Шрифт:
Стряхнул ладонями с рукавов куртки пыль. Продолжил тоном пользующегося широкой известностью рассказчика:
Бывало, играл в провинции Сократа, так сборы били рекорды. Публику без упаковки валидола в зал не пускали, в буфете в антрактах продавали коктейль из валерьянки с элениумом, а у входа в театр дежурила по приказу губернатора бригада реаниматоров…
Я смотрел на него и ничего не чувствовал. Вообще ничего. Видел перед собой размытое пятно лица, остальные краски мира будто стерли тряпкой. Медленно и постепенно они начали проступать, но божественный дар речи отказывался ко мне возвращаться. Руки дрожали. Я ощущал себя полностью опустошенным. Достал платок и вытер покрывшиеся мелкими каплями пота лоб и лицо.
— Н-ну ты и сука!
Джинджер особенно не возражал. Безразмерная улыбка превратилась в привычную ухмылочку.
— Игра, старик, игра — ей не знакомо чувство жалости! Если начать щадить людей, она теряет остроту и бытие превращается в череду тоскливых будней. Человек должен жить страстями и острыми ощущениями. Надеюсь, тебе понравилось, этюд был разыгран экспромтом, но, кажется, удался. Когда-нибудь, когда засяду за трактат об игре в жизнь, у тебя тоже будет шанс мне помочь…
— Сука ты! — повторил я, и если раньше голос мой был плоским, как сковорода, то на этот раз отразил всю глубину испытываемых мною к подонку чувств.
— Но позволь! Ты же, я так полагаю, не выпускник института благородных девиц! Да и не было другого способа вдохнуть в твое бренное тело толику жизни…

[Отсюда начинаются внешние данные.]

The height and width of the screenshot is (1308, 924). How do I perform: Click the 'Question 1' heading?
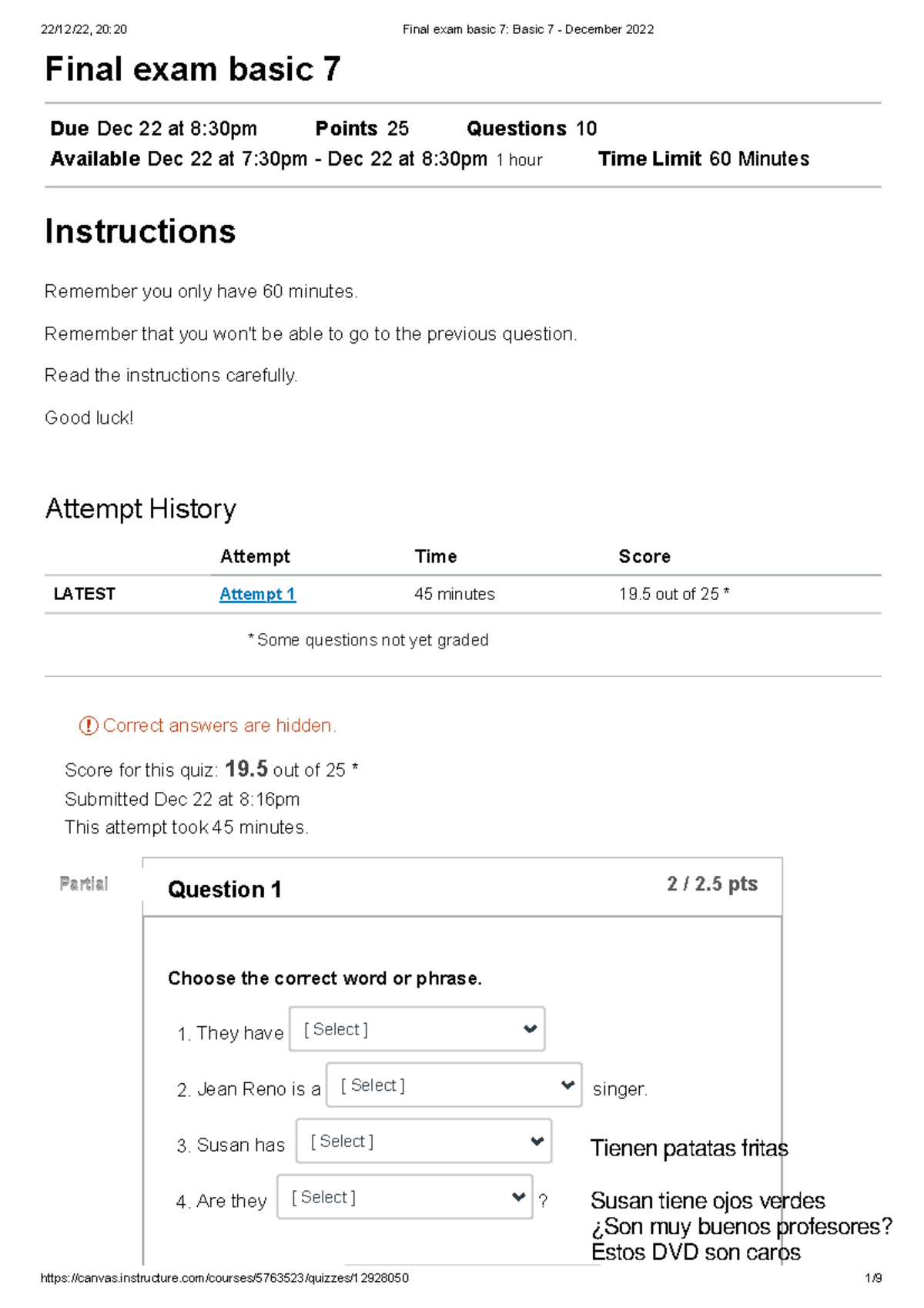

Не то чтобы меня совсем переклинило, но присущее мне богатство родного языка свелось всего к нескольким словам:
— И даже не сука, а полное говно!
Помедлив, Джинджер надул обиженно щеки:
— Ну, это вы, батенька, зря! Артиста может обидеть каждый, а зла тебе я не желал. Сам подумай, откуда у меня, да вдруг яд? Таблетка от живота, приходится таскать ее с собой. Давай лучше возьмем еще по пятьдесят и отметим мое воскрешение…
Не обращая на него внимания, я сунул сигареты в карман и сделал шаг к двери, но Джинджер заступил мне дорогу. Придержал за рукав:
— Не лезь в бутылку, трудно будет вылезать! Ну переборщил маленько, с кем не бывает…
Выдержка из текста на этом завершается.